Here are excerpts from some of the handouts Miss Kedine distributed to the girls in her etiquette class:
Dip the spoon into the soup, moving it away from the body, until it is about two-thirds full, then sip the liquid (without slurping) from the side of the spoon (without inserting the whole bowl of the spoon into the mouth). The theory behind this is that a diner who scoops the spoon toward himself is more likely to slosh soup onto his lap, although it is difficult to imagine what sort of eater would stroke the spoon so forcefully through the liquid that he creates waves. It is perfectly fine to tilt the bowl slightly — again away from the body — to get the last spoonful or two of soup.
Bread must always be broken, never cut with a knife. Tear off a piece that is no bigger than two bites worth and eat that before tearing off another. If butter is provided (and at formal events it customarily is not), butter the small piece just before eating it. There is an exception to this rule: If you are served a hot roll, it is permissible to tear (not cut) the whole roll lengthwise down the middle.
HOLDING A UTENSIL
In general use, both spoon and fork are held horizontally by balancing them between the first knuckle of the middle finger and the tip of the index finger while the thumb steadies the handle. The knife is used with the tip of the index finger gently pressing out over the top of the blade to guide as you cut.
REMOVING INEDIBLE ITEMS FROM THE MOUTH
The general rule for removing food from your mouth is that it should go out the same way it went in. Therefore, olive pits can be delicately dropped onto an open palm before putting them onto your plate, and a piece of bone discovered in a bite of chicken should be returned to the plate by way of the fork. Fish is an exception to the rule. It is fine to remove the tiny bones with your fingers, since they would be difficult to drop from your mouth onto the fork.
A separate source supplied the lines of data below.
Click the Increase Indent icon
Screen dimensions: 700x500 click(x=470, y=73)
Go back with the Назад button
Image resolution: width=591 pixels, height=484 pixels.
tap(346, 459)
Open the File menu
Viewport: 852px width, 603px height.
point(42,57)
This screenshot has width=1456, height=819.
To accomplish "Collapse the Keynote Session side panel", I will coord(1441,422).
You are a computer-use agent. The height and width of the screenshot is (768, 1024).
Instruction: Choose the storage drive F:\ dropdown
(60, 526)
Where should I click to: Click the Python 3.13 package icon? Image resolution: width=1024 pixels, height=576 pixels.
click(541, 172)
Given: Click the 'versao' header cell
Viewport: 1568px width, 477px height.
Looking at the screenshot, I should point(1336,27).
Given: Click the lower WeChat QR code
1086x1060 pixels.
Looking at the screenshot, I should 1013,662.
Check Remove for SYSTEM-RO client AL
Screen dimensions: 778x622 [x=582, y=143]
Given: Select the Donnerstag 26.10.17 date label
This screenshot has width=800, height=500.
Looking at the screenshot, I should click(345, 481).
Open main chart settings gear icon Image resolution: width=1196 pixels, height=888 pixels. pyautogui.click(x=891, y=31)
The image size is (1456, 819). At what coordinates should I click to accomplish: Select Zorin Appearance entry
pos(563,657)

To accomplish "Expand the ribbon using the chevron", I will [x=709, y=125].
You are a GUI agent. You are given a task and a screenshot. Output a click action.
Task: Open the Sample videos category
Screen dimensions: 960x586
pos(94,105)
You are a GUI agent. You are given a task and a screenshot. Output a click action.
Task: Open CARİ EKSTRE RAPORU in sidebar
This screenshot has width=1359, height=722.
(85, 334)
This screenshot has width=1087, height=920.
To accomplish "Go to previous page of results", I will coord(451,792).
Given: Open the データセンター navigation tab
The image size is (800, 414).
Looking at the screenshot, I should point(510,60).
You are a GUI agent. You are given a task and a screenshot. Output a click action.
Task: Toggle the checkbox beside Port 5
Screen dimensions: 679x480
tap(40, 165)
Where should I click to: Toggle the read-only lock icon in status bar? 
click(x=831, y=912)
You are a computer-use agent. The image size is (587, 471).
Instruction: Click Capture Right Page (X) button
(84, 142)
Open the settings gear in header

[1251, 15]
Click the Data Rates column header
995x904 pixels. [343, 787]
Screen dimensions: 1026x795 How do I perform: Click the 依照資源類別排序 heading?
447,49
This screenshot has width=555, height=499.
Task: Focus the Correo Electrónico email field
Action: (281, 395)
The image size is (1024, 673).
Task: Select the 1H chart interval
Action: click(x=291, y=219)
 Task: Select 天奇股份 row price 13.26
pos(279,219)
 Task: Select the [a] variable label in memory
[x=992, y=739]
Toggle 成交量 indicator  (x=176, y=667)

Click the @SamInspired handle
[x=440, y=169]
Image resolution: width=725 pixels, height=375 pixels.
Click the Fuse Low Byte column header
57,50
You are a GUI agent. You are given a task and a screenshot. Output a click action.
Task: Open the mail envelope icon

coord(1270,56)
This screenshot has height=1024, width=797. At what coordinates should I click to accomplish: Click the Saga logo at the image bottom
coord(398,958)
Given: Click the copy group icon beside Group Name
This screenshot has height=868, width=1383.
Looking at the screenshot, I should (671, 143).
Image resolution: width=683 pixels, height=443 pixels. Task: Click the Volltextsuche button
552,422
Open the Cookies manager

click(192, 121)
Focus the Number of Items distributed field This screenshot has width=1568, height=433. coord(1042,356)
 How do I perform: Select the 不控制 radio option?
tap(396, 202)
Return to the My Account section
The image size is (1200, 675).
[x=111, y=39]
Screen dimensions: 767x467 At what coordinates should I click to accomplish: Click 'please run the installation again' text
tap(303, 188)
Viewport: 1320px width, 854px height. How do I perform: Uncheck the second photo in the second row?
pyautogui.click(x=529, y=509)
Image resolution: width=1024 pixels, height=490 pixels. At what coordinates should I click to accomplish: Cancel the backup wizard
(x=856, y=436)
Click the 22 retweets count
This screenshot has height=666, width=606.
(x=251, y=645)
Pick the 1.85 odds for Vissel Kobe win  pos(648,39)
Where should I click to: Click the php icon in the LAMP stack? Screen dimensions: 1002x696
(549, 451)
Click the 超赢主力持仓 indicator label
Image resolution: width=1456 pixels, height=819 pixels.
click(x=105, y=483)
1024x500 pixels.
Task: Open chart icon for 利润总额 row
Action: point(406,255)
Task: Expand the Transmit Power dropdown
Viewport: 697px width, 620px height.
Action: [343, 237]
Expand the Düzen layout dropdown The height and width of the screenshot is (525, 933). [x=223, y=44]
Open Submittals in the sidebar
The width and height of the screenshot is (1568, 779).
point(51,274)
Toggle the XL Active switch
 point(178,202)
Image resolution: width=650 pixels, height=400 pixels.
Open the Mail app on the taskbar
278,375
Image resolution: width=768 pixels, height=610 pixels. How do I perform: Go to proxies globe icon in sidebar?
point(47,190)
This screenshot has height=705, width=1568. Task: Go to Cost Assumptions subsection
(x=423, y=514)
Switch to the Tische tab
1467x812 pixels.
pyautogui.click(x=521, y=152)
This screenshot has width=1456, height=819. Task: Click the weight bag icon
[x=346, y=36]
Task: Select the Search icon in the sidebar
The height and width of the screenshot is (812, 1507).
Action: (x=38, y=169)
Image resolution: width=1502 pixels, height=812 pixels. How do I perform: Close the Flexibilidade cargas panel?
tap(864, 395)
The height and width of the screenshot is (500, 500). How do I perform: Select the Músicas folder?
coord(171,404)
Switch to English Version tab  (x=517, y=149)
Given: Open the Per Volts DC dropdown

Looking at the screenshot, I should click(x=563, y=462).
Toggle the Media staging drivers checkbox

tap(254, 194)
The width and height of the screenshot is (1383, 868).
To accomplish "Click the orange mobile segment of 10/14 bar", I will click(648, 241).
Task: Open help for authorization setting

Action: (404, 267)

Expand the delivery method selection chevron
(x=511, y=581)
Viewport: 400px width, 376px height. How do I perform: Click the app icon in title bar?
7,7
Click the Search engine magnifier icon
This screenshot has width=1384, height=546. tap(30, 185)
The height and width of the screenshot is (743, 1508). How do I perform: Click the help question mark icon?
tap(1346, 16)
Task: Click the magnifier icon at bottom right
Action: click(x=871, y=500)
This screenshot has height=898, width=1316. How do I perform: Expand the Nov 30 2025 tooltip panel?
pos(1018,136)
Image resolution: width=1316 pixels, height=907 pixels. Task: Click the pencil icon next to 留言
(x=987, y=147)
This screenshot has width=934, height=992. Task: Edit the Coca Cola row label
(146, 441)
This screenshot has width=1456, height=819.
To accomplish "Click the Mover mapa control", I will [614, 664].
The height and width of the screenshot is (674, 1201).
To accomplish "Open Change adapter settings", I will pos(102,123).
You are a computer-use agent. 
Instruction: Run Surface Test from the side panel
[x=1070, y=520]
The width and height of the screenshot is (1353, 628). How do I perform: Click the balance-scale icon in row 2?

If what you have to spit out will be terrifically ugly . . . it will be necessary to surreptitiously spit it into your napkin, so that you can keep it out of sight.
"PLEASE PASS THE SALT"
The proper response to this very simple sounding request is to pick up BOTH the salt and pepper and to place them on the table within reach of the person next to you, who will do the same, and so on, until they reach the person who asked for them. They are not passed hand-to-hand, nor should anyone other than the original requester sprinkle her food when she has the shakers in her possession.
Elbows, elbows, if you're able — keep your elbows off the table! Proper posture at the table is very important. Sit up straight, with your arms held near your body. You should neither lean on the back of the chair nor bend forward to place the elbows on the table. It is permissible to lean forward slightly every now and then and press the elbows very lightly against the edge of the table.